◆ What you have to do
Every line of the records below should be restated exactly.
** Opening Given records block **
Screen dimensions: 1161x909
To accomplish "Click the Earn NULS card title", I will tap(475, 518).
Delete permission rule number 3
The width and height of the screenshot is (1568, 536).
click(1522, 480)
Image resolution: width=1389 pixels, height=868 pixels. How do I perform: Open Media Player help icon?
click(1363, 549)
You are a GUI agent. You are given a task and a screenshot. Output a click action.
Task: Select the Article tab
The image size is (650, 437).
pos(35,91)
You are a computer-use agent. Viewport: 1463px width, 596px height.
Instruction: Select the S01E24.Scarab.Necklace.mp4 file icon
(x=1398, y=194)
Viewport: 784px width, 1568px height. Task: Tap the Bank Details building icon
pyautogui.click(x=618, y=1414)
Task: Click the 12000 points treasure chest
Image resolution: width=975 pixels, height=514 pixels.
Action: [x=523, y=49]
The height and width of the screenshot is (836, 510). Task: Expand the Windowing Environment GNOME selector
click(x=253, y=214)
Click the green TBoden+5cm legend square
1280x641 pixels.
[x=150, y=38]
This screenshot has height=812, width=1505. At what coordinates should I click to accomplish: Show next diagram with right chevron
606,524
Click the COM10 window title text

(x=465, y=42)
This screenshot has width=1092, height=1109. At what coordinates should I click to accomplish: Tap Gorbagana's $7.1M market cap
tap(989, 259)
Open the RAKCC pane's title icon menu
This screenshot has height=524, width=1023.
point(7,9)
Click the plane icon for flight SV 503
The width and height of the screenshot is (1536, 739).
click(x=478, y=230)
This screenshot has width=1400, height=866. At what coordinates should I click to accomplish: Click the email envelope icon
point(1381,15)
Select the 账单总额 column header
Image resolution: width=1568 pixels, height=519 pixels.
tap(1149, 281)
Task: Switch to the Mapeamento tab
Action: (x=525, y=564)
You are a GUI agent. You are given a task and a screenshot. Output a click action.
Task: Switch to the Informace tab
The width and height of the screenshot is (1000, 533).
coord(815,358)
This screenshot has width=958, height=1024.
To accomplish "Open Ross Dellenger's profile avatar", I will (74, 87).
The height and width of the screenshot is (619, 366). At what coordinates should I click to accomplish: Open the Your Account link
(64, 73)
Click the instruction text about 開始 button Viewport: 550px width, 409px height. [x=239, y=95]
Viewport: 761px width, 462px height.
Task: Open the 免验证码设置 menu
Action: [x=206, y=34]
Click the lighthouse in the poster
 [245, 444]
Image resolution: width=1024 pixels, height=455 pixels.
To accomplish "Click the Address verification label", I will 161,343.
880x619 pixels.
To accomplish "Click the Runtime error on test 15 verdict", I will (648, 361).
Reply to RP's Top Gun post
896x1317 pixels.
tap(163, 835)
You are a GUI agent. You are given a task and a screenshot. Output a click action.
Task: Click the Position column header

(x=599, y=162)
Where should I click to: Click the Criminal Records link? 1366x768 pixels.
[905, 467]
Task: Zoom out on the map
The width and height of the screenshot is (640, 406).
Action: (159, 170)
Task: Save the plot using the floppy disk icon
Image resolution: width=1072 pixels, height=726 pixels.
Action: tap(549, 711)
** Closing Given records block **
◆ Completed task
Screen dimensions: 1161x909
To accomplish "Click the Earn NULS card title", I will tap(475, 518).
Delete permission rule number 3
The width and height of the screenshot is (1568, 536).
click(1522, 480)
Image resolution: width=1389 pixels, height=868 pixels. How do I perform: Open Media Player help icon?
click(1363, 549)
You are a GUI agent. You are given a task and a screenshot. Output a click action.
Task: Select the Article tab
The image size is (650, 437).
pos(35,91)
You are a computer-use agent. Viewport: 1463px width, 596px height.
Instruction: Select the S01E24.Scarab.Necklace.mp4 file icon
(x=1398, y=194)
Viewport: 784px width, 1568px height. Task: Tap the Bank Details building icon
pyautogui.click(x=618, y=1414)
Task: Click the 12000 points treasure chest
Image resolution: width=975 pixels, height=514 pixels.
Action: [x=523, y=49]
The height and width of the screenshot is (836, 510). Task: Expand the Windowing Environment GNOME selector
click(x=253, y=214)
Click the green TBoden+5cm legend square
1280x641 pixels.
[x=150, y=38]
This screenshot has height=812, width=1505. At what coordinates should I click to accomplish: Show next diagram with right chevron
606,524
Click the COM10 window title text

(x=465, y=42)
This screenshot has width=1092, height=1109. At what coordinates should I click to accomplish: Tap Gorbagana's $7.1M market cap
tap(989, 259)
Open the RAKCC pane's title icon menu
This screenshot has height=524, width=1023.
point(7,9)
Click the plane icon for flight SV 503
The width and height of the screenshot is (1536, 739).
click(x=478, y=230)
This screenshot has width=1400, height=866. At what coordinates should I click to accomplish: Click the email envelope icon
point(1381,15)
Select the 账单总额 column header
Image resolution: width=1568 pixels, height=519 pixels.
tap(1149, 281)
Task: Switch to the Mapeamento tab
Action: (x=525, y=564)
You are a GUI agent. You are given a task and a screenshot. Output a click action.
Task: Switch to the Informace tab
The width and height of the screenshot is (1000, 533).
coord(815,358)
This screenshot has width=958, height=1024.
To accomplish "Open Ross Dellenger's profile avatar", I will (74, 87).
The height and width of the screenshot is (619, 366). At what coordinates should I click to accomplish: Open the Your Account link
(64, 73)
Click the instruction text about 開始 button Viewport: 550px width, 409px height. [x=239, y=95]
Viewport: 761px width, 462px height.
Task: Open the 免验证码设置 menu
Action: [x=206, y=34]
Click the lighthouse in the poster
 [245, 444]
Image resolution: width=1024 pixels, height=455 pixels.
To accomplish "Click the Address verification label", I will 161,343.
880x619 pixels.
To accomplish "Click the Runtime error on test 15 verdict", I will (648, 361).
Reply to RP's Top Gun post
896x1317 pixels.
tap(163, 835)
You are a GUI agent. You are given a task and a screenshot. Output a click action.
Task: Click the Position column header

(x=599, y=162)
Where should I click to: Click the Criminal Records link? 1366x768 pixels.
[905, 467]
Task: Zoom out on the map
The width and height of the screenshot is (640, 406).
Action: (159, 170)
Task: Save the plot using the floppy disk icon
Image resolution: width=1072 pixels, height=726 pixels.
Action: tap(549, 711)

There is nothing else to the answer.